Environmentally induced variation in body size of turtles hatching in natural nests

Eggs from three snapping turtles (Chelydra serpentina) were divided between two natural nests in a factorial experiment assessing the role of the nest environment as a cause for variation in body size and energy reserves of hatchlings at our study site in northcentral Nebraska. Nest # 1 was located in an unshaded area on the south side of a high sandhill, whereas nest #2 was located in an unshaded area on level ground. Eggs in nest #1 increased in mass over the course of incubation, with eggs at the bottom of the nest gaining more mass than eggs nearer to the surface. In constrast, eggs in nest #2 lost mass during incubation, with eggs at the bottom declining less in mass than eggs at the top of the cavity. Hatchlings from nest #1 were much larger (but contained smaller masses of unused yolk) than hatchlings from nest #2. Additionally, eggs from the lower layers in both nests tended to produce larger hatchings (but with smaller masses of unused yolk) than eggs from the upper layers. Thus, ecologically important variation in body size and nutrient reserves of hatchling snapping turtles results from variation in the environment among and within nests.     

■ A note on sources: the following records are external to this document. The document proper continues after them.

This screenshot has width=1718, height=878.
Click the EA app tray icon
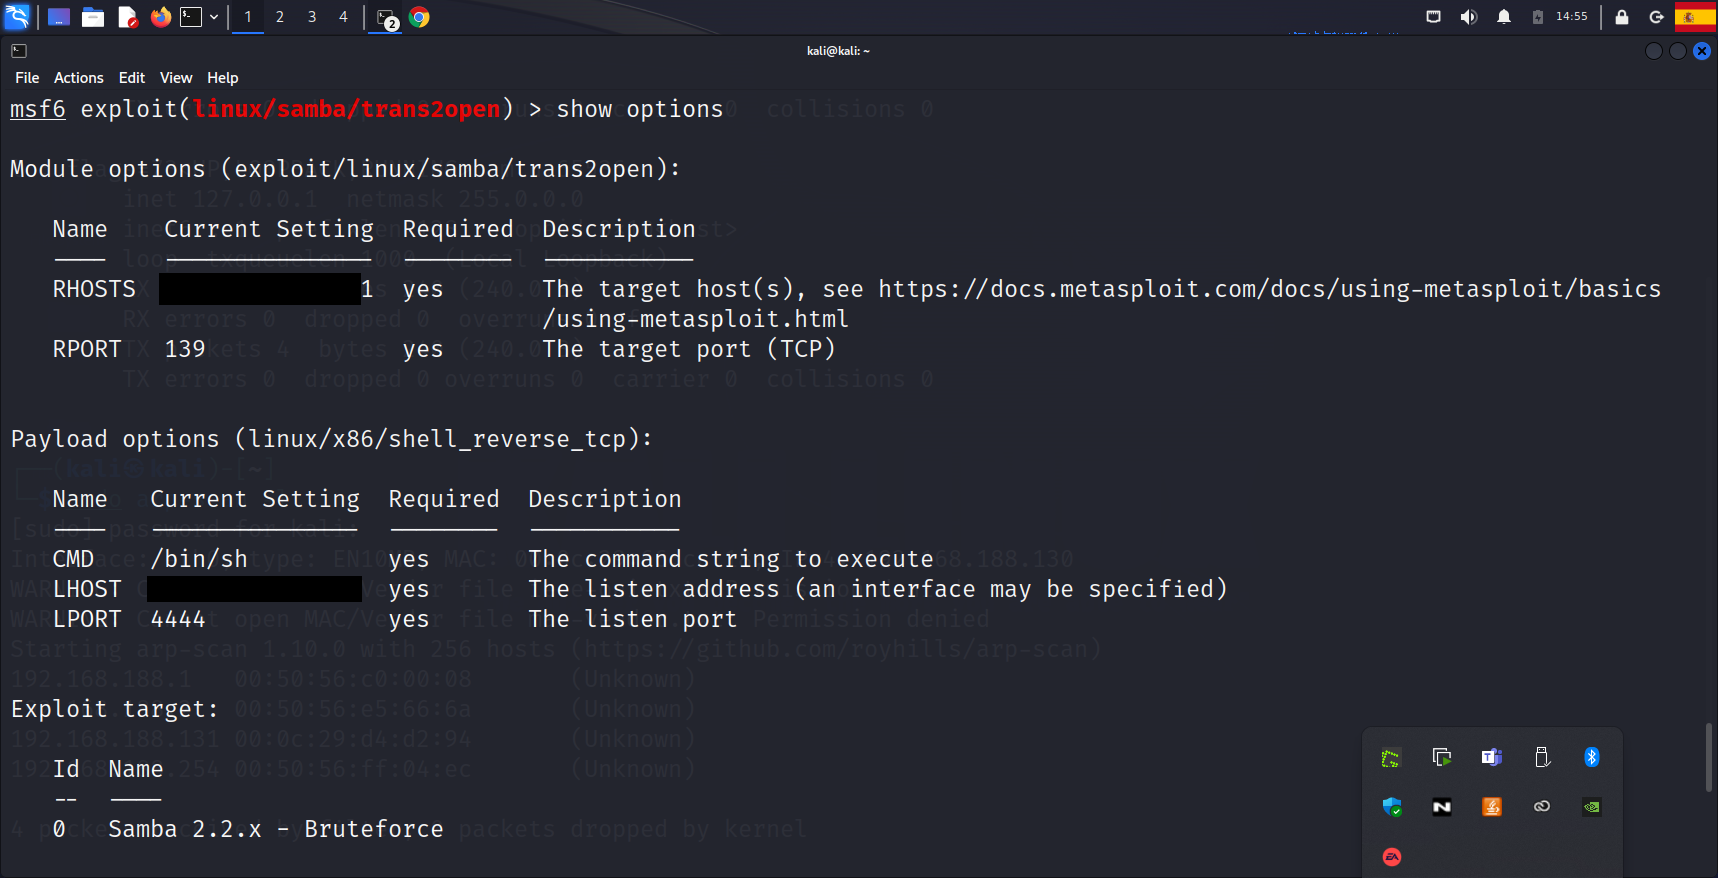[1391, 857]
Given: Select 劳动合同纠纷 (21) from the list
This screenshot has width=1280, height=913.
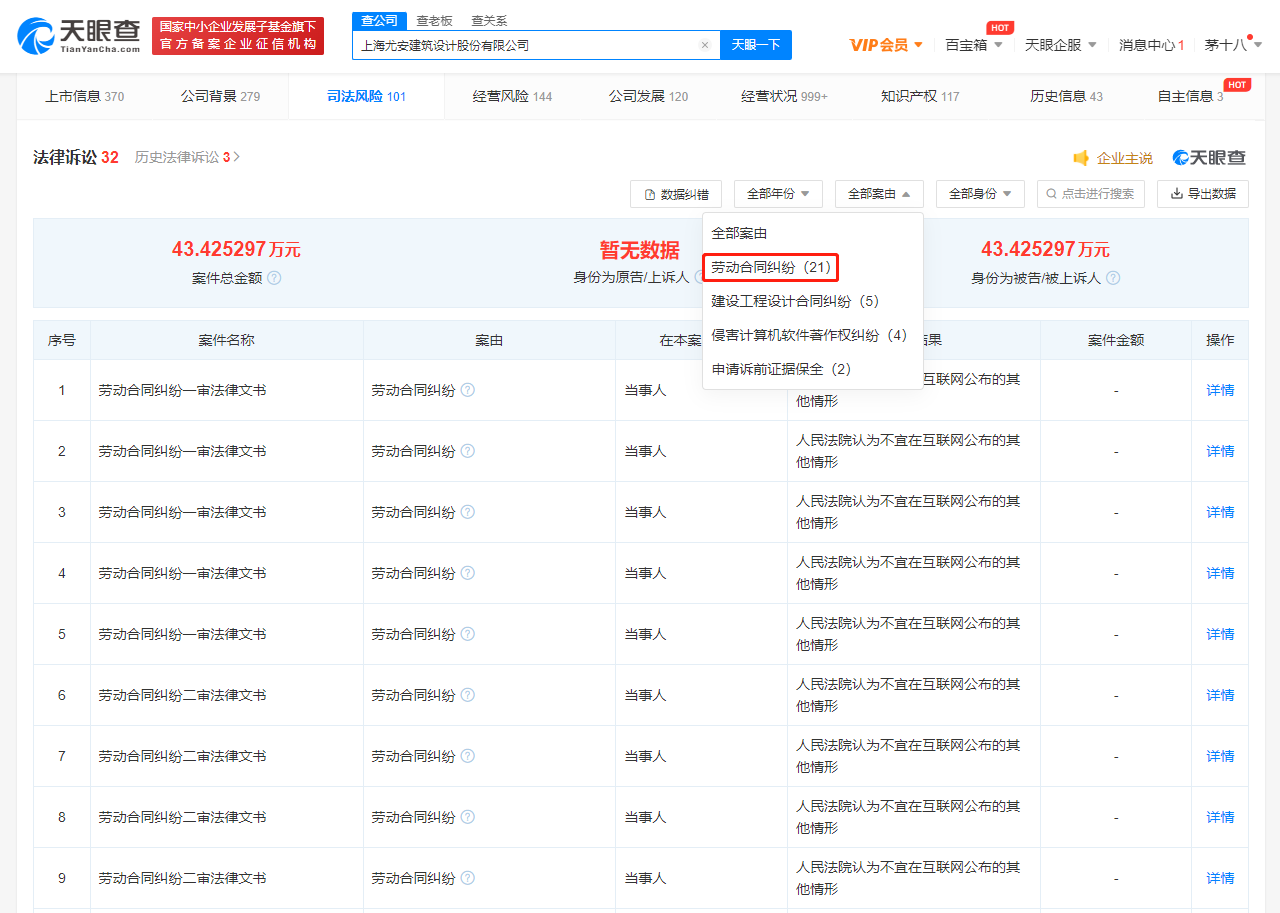Looking at the screenshot, I should [770, 267].
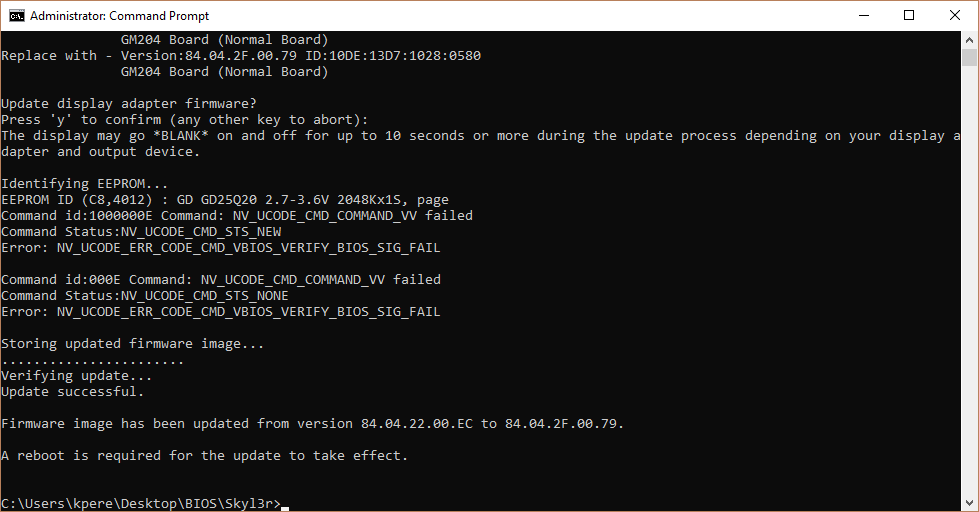Image resolution: width=979 pixels, height=512 pixels.
Task: Minimize the Command Prompt window
Action: tap(864, 16)
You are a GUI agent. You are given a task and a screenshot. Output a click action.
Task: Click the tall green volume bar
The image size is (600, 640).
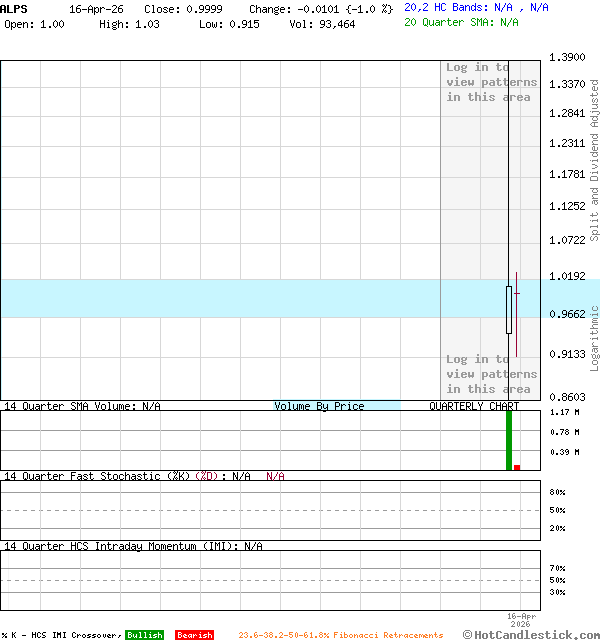coord(509,440)
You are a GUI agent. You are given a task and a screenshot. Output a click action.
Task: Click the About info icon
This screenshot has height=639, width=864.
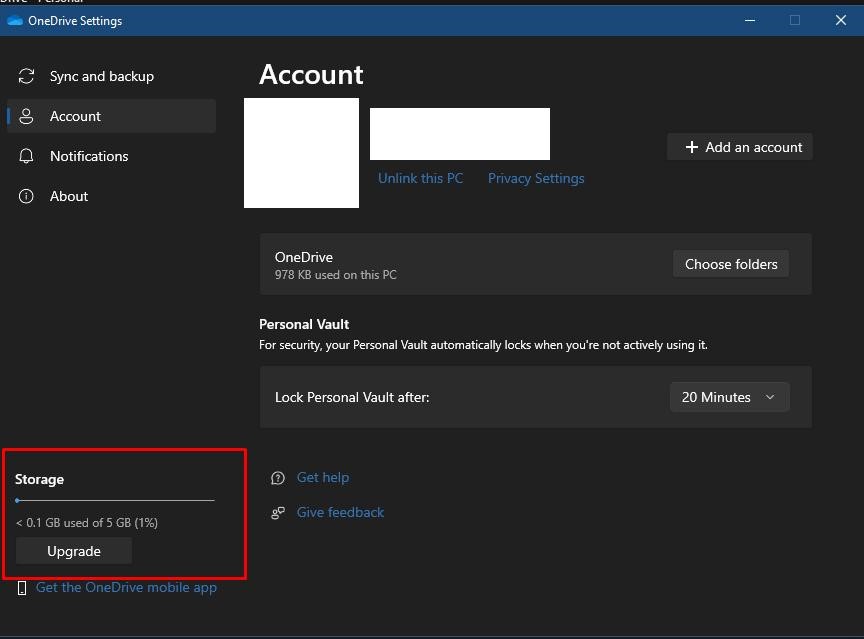tap(25, 196)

Compass Orientation During Dispersal of Freshwater Hatchling Snapping Turtles (Chelydra serpentina) and Blanding's Turtles (Emydoidea blandingii)

Freshwater turtle hatchlings primarily use visual cues for orientation while dispersing from nests; however, hatchlings rapidly develop a relationship between a sun or geomagnetic compass and a dispersal target that allows them to maintain an established direction of movement when target habitats are not visible. We examined dispersal patterns of hatchling snapping turtles (Chelydra serpentina) and Blanding's turtles (Emydoidea blandingii) dispersing in large arenas in a mowed field and in dense corn. The dispersal of three categories of hatchlings were examined: (1) naïve individuals (no previous dispersal experience), (2) arena‐experienced (limited dispersal experience in arenas in natural habitat), and (3) natural‐experienced hatchling Blanding's turtles (captured after extensive experience dispersing W in natural habitats toward wetlands). Experienced hatchlings were assigned to treatments consisting of having a magnet or a non‐magnetic aluminum sham or nothing glued to their anterior carapace before release in the corn arena. Dispersal patterns of naïve hatchlings of both species were strongly directional in the field arena with visible target horizons and primarily random in the corn arena where typical target horizons were blocked. When released in corn, dispersal patterns were similar for arena‐experienced hatchlings with magnets or shams attached and differed from their prior dispersal headings in the field arena as naïve hatchlings. Natural‐experienced hatchling Blanding's turtles with and without magnets were able to accurately maintain their prior headings to the WNW while dispersing in the field or corn arenas (i.e., the presence of a magnet did not disrupt their ability to maintain their prior heading). Based on the assumption that no other type of compass exists in hatchlings, we conclude that they were not using a geomagnetic compass, but by default were using sun compass orientation to maintain dispersal headings in dense corn where no typical target habitats were visible.